● **WHAT TO DO**
Down to the final line, reproduce the entries that follow exactly.

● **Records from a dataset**
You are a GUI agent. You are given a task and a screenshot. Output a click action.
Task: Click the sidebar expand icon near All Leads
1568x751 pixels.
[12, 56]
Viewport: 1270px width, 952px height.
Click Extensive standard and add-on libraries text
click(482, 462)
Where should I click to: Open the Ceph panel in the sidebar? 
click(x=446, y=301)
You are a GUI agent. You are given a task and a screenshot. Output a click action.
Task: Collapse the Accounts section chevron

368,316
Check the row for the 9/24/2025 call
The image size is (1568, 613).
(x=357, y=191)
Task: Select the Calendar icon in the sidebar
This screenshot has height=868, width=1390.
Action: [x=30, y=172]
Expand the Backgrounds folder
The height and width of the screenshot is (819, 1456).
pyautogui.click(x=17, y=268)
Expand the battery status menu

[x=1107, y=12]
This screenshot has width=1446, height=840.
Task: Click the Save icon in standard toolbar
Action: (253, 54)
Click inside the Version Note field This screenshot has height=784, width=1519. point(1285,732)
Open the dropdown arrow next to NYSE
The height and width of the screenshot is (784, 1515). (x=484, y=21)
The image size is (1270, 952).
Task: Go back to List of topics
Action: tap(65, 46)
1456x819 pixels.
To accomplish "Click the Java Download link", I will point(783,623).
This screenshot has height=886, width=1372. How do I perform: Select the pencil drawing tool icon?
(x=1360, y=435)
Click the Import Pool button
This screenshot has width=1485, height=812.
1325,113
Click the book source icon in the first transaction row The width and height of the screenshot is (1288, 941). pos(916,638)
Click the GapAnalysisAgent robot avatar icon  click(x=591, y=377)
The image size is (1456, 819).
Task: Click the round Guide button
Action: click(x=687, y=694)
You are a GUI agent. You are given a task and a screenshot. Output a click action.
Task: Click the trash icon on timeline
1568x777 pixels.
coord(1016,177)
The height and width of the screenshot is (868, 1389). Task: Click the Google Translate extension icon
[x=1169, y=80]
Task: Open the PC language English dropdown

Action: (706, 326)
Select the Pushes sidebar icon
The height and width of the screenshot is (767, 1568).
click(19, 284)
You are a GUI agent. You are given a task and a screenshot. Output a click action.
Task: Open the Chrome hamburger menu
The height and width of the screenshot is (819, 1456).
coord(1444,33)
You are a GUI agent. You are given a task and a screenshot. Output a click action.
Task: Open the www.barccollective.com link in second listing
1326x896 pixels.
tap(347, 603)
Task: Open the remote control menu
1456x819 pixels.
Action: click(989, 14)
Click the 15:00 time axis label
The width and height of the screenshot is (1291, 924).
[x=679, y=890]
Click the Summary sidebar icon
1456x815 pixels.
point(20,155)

● **EXERCISE ANSWER**
You are a GUI agent. You are given a task and a screenshot. Output a click action.
Task: Click the sidebar expand icon near All Leads
1568x751 pixels.
[12, 56]
Viewport: 1270px width, 952px height.
Click Extensive standard and add-on libraries text
click(482, 462)
Where should I click to: Open the Ceph panel in the sidebar? 
click(x=446, y=301)
You are a GUI agent. You are given a task and a screenshot. Output a click action.
Task: Collapse the Accounts section chevron

368,316
Check the row for the 9/24/2025 call
The image size is (1568, 613).
(x=357, y=191)
Task: Select the Calendar icon in the sidebar
This screenshot has height=868, width=1390.
Action: [x=30, y=172]
Expand the Backgrounds folder
The height and width of the screenshot is (819, 1456).
pyautogui.click(x=17, y=268)
Expand the battery status menu

[x=1107, y=12]
This screenshot has width=1446, height=840.
Task: Click the Save icon in standard toolbar
Action: (253, 54)
Click inside the Version Note field This screenshot has height=784, width=1519. point(1285,732)
Open the dropdown arrow next to NYSE
The height and width of the screenshot is (784, 1515). (x=484, y=21)
The image size is (1270, 952).
Task: Go back to List of topics
Action: tap(65, 46)
1456x819 pixels.
To accomplish "Click the Java Download link", I will point(783,623).
This screenshot has height=886, width=1372. How do I perform: Select the pencil drawing tool icon?
(x=1360, y=435)
Click the Import Pool button
This screenshot has width=1485, height=812.
1325,113
Click the book source icon in the first transaction row The width and height of the screenshot is (1288, 941). pos(916,638)
Click the GapAnalysisAgent robot avatar icon  click(x=591, y=377)
The image size is (1456, 819).
Task: Click the round Guide button
Action: click(x=687, y=694)
You are a GUI agent. You are given a task and a screenshot. Output a click action.
Task: Click the trash icon on timeline
1568x777 pixels.
coord(1016,177)
The height and width of the screenshot is (868, 1389). Task: Click the Google Translate extension icon
[x=1169, y=80]
Task: Open the PC language English dropdown

Action: (706, 326)
Select the Pushes sidebar icon
The height and width of the screenshot is (767, 1568).
click(19, 284)
You are a GUI agent. You are given a task and a screenshot. Output a click action.
Task: Open the Chrome hamburger menu
The height and width of the screenshot is (819, 1456).
coord(1444,33)
You are a GUI agent. You are given a task and a screenshot. Output a click action.
Task: Open the www.barccollective.com link in second listing
1326x896 pixels.
tap(347, 603)
Task: Open the remote control menu
1456x819 pixels.
Action: click(989, 14)
Click the 15:00 time axis label
The width and height of the screenshot is (1291, 924).
[x=679, y=890]
Click the Summary sidebar icon
1456x815 pixels.
point(20,155)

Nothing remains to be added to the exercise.